▶ _Tarea planteada A_
Transcribe sin cambios el pasaje del texto sobre el Estado y los riesgos, todo lo que va desde "Pero eso es" hasta "al maestro armero.".
▶ _Tarea planteada B_
Resume en dos oraciones el texto sobre el Estado y los riesgos.

Es pura gestión de riesgos. La del Estado y la nuestra. Y rigen leyes cuasinaturales, como de dinámica de fluidos. Yo sí quiero que se aminoren los riesgos de que a mí o a un familiar o amigo mío lo mate la bomba de un terrorista o la navaja de un ratero, o los riesgos de que a mí o a un ser querido nos violen con la mayor crueldad. Y así sucesivamente. La tarea de protegernos de esos riesgos se la hemos encomendado al Estado, con sus policías y sus jueces, sus carceleros y hasta sus verdugos, y el Estado la ha asumido. Para eso está, como mínimo.
Pero eso es sólo una cara de la moneda. La otra consiste en que a usted y a mí también nos interesa, y mucho, adelgazar otro riesgo. ¿Cuál? El de que sea el Estado mismo, a través de sus agentes, el que a usted y a mí nos mate, nos viole o nos robe. Cuanto más poder, más inmunidad y más impunidad le regalo al Estado para que me proteja de los malos, más peligro hay de que abuse de mí. Puede ser porque me confunda, porque pase yo por allí durante la "ejecución" o porque, simplemente, ese policía al que no se le piden cuentas me tenía ganas, ganas de matarme, de robarme o de violarme. Luego, si hemos soltado el león, a reclamar al maestro armero.

[Registros almacenados]
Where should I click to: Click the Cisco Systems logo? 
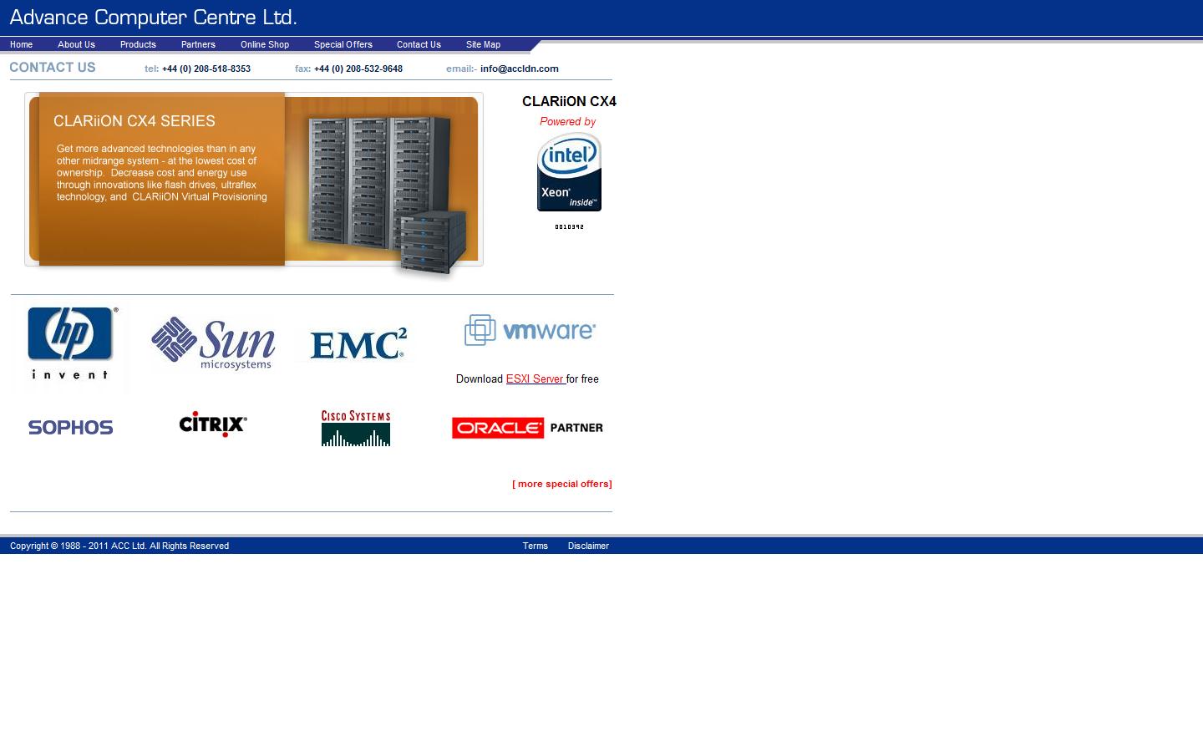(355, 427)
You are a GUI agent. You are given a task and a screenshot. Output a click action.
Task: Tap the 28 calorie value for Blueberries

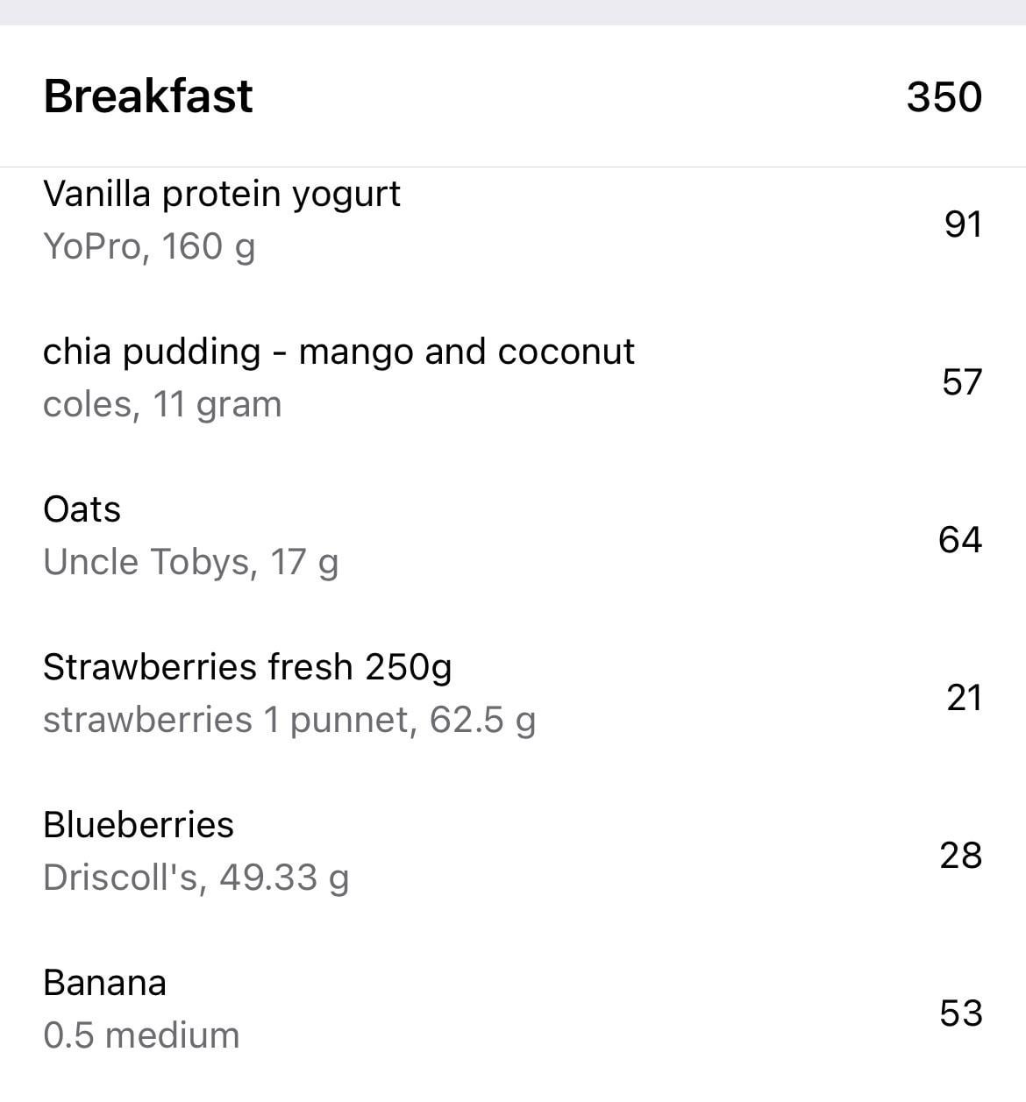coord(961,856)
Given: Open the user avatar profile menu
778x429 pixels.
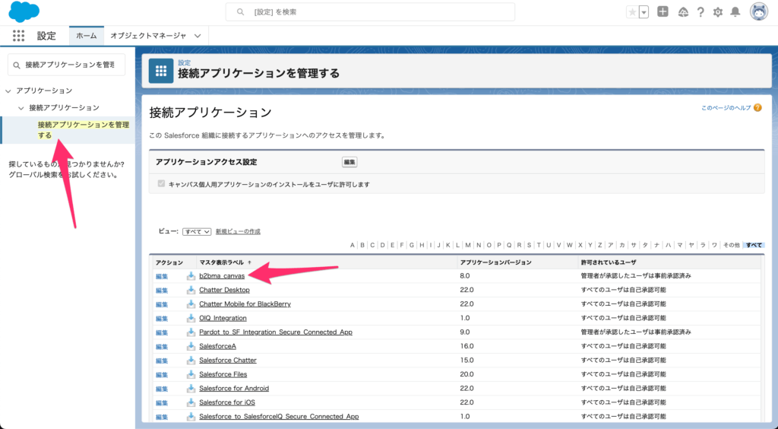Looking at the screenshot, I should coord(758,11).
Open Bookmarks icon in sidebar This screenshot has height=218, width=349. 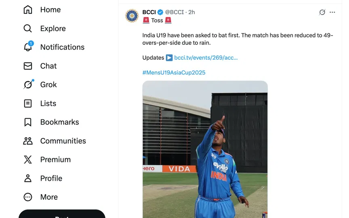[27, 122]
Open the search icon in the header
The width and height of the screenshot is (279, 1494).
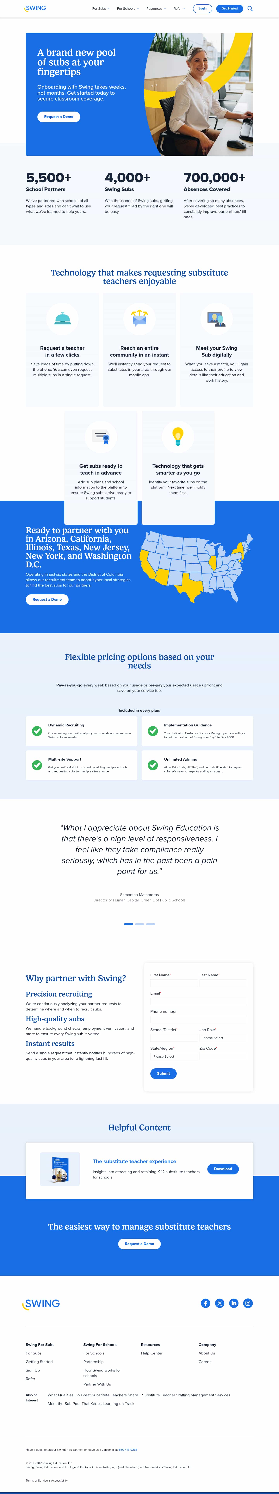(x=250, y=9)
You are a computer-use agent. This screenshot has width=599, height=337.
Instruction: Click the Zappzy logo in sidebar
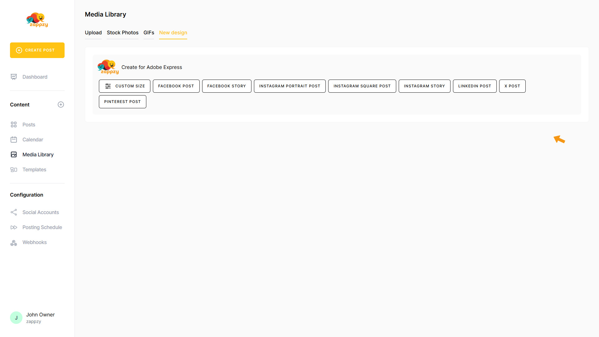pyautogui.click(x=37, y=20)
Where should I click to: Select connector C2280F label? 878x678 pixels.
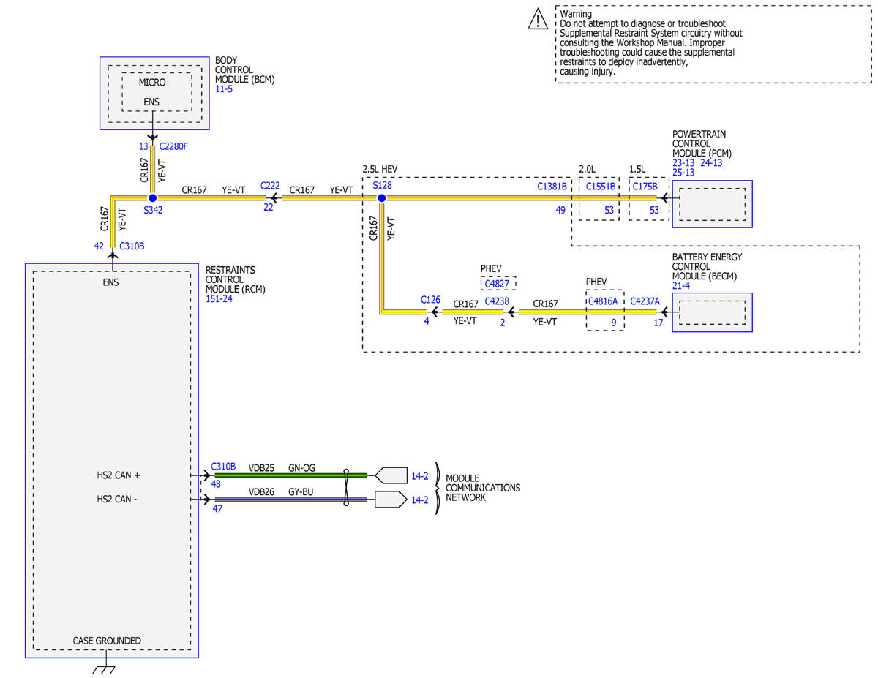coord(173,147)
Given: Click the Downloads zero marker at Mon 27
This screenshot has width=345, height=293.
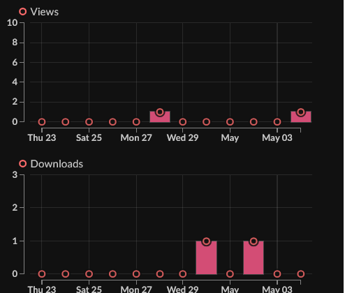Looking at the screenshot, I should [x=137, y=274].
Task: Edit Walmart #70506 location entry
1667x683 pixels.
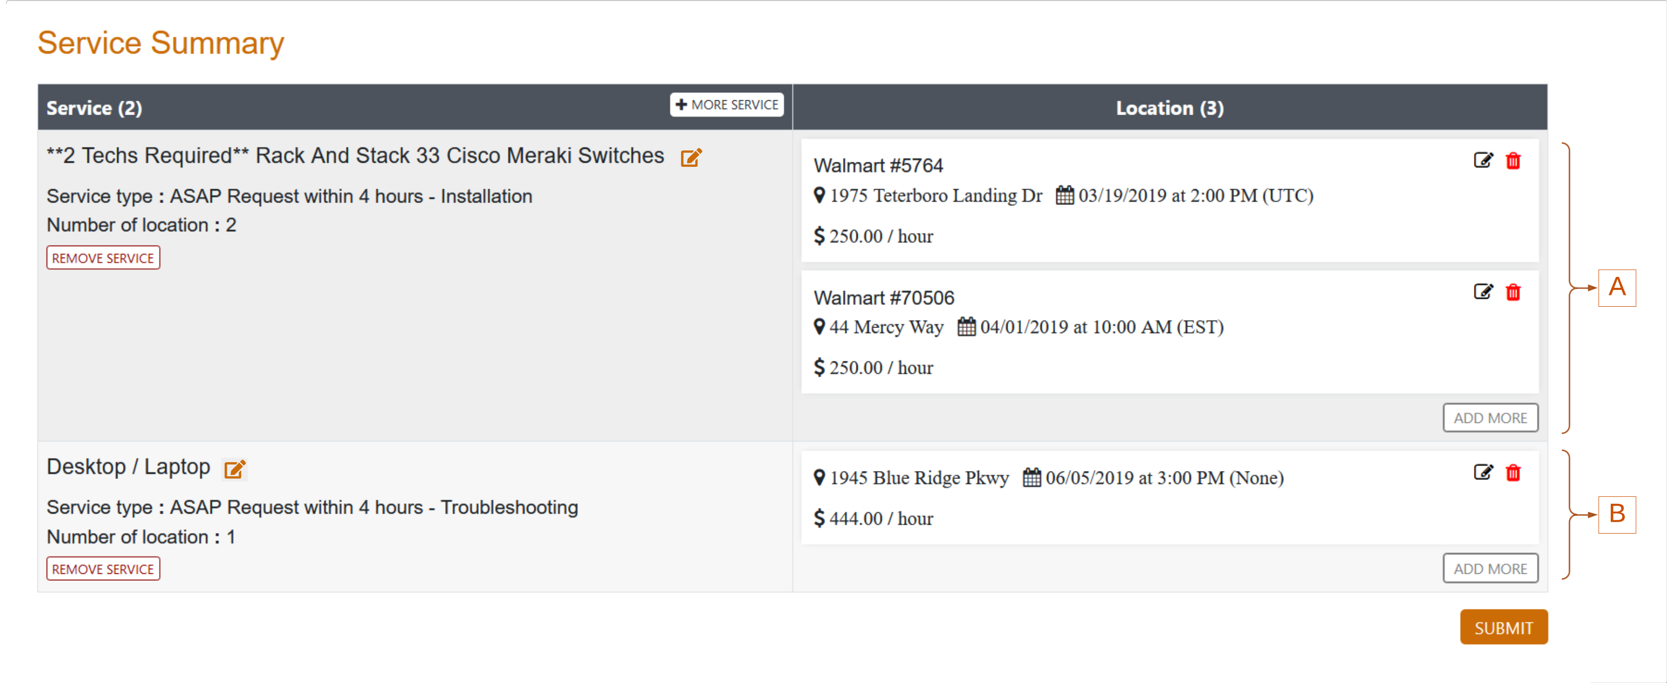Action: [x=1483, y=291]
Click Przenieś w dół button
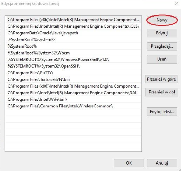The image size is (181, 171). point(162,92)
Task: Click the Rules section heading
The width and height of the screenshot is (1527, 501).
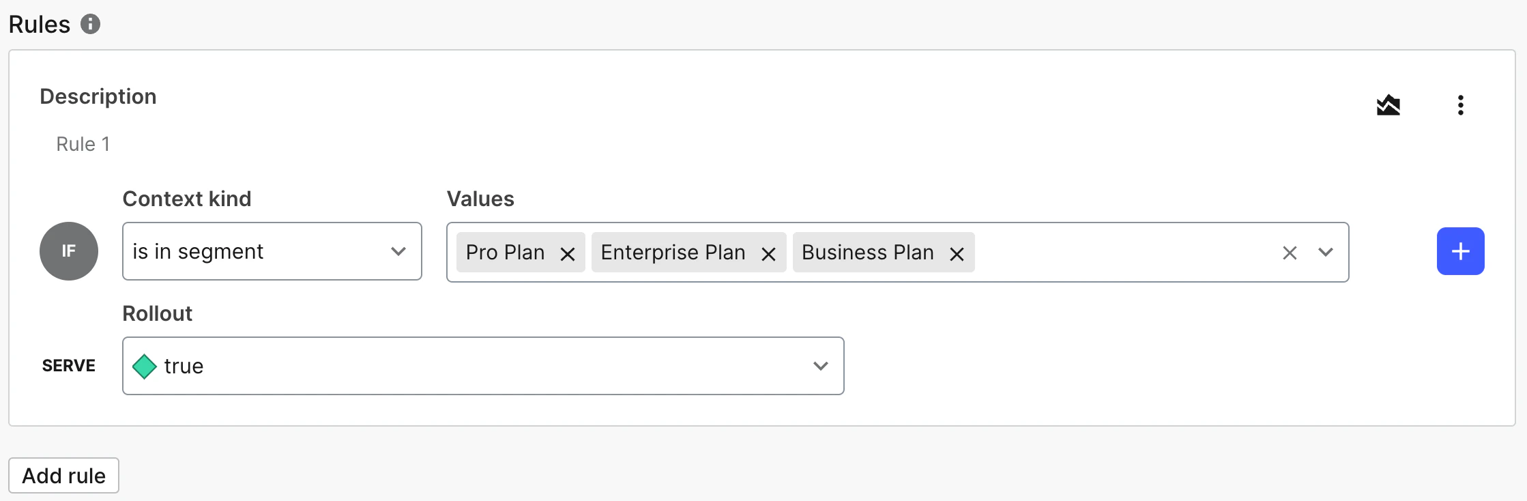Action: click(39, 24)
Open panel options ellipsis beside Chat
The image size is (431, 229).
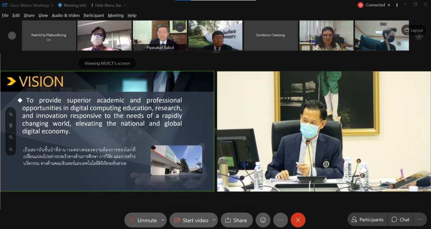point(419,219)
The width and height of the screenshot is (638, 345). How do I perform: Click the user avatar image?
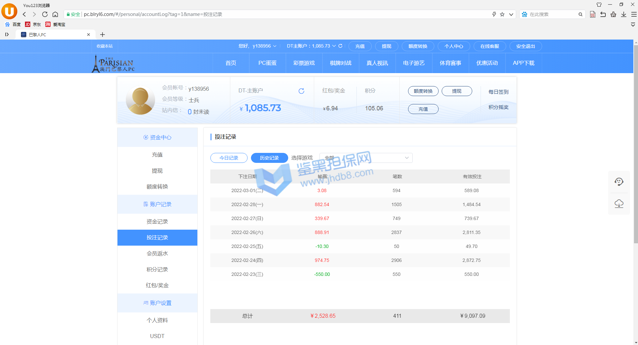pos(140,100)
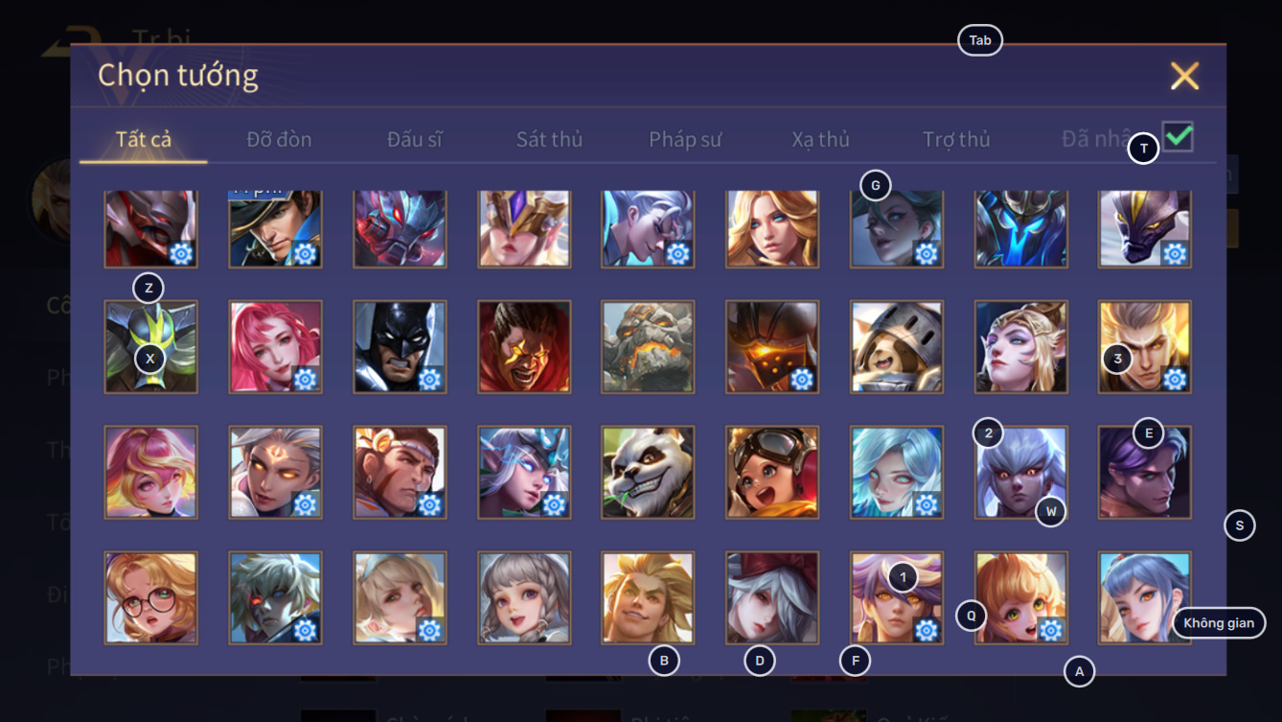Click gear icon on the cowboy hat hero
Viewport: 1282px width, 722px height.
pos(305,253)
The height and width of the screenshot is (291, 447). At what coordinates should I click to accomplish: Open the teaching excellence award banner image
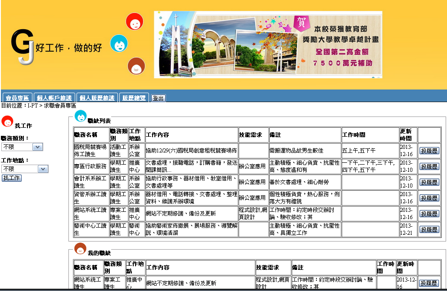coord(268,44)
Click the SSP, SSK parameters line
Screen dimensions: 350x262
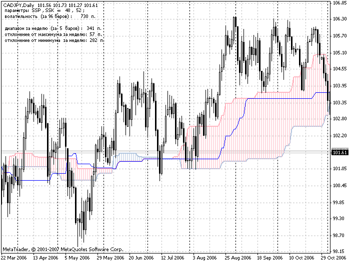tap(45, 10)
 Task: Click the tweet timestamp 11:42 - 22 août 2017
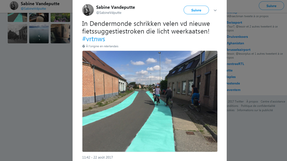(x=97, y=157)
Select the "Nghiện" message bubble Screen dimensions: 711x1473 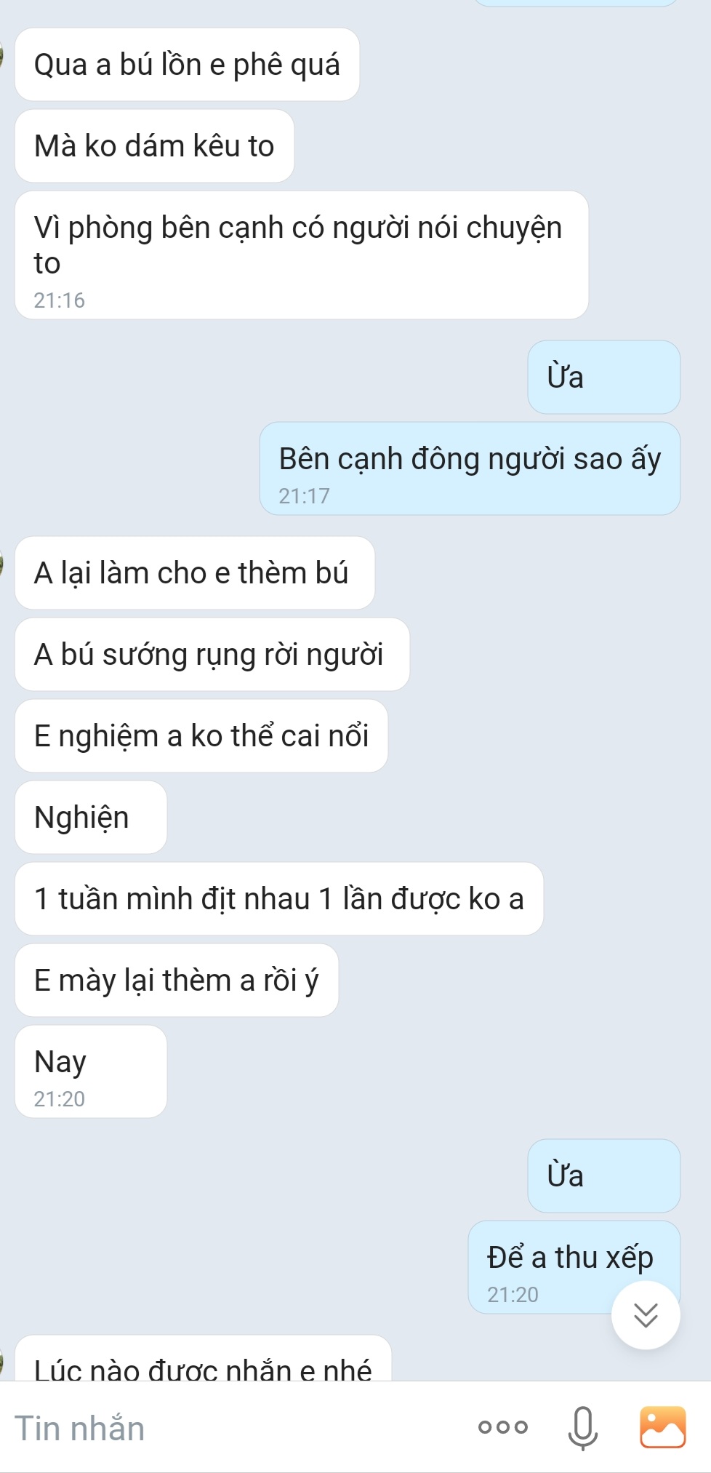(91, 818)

▶ _Resultado A_
Pero eso es sólo una cara de la moneda. La otra consiste en que a usted y a mí también nos interesa, y mucho, adelgazar otro riesgo. ¿Cuál? El de que sea el Estado mismo, a través de sus agentes, el que a usted y a mí nos mate, nos viole o nos robe. Cuanto más poder, más inmunidad y más impunidad le regalo al Estado para que me proteja de los malos, más peligro hay de que abuse de mí. Puede ser porque me confunda, porque pase yo por allí durante la "ejecución" o porque, simplemente, ese policía al que no se le piden cuentas me tenía ganas, ganas de matarme, de robarme o de violarme. Luego, si hemos soltado el león, a reclamar al maestro armero.

▶ _Resultado B_
Hemos encomendado al Estado, con sus policías y sus jueces, la tarea de protegernos de riesgos como que nos maten, nos roben o nos violen, y el Estado la ha asumido. Pero también nos interesa reducir el riesgo de que sea el propio Estado, a través de sus agentes, el que nos mate, nos viole o nos robe, un peligro que crece cuanto más poder, inmunidad e impunidad se le concede.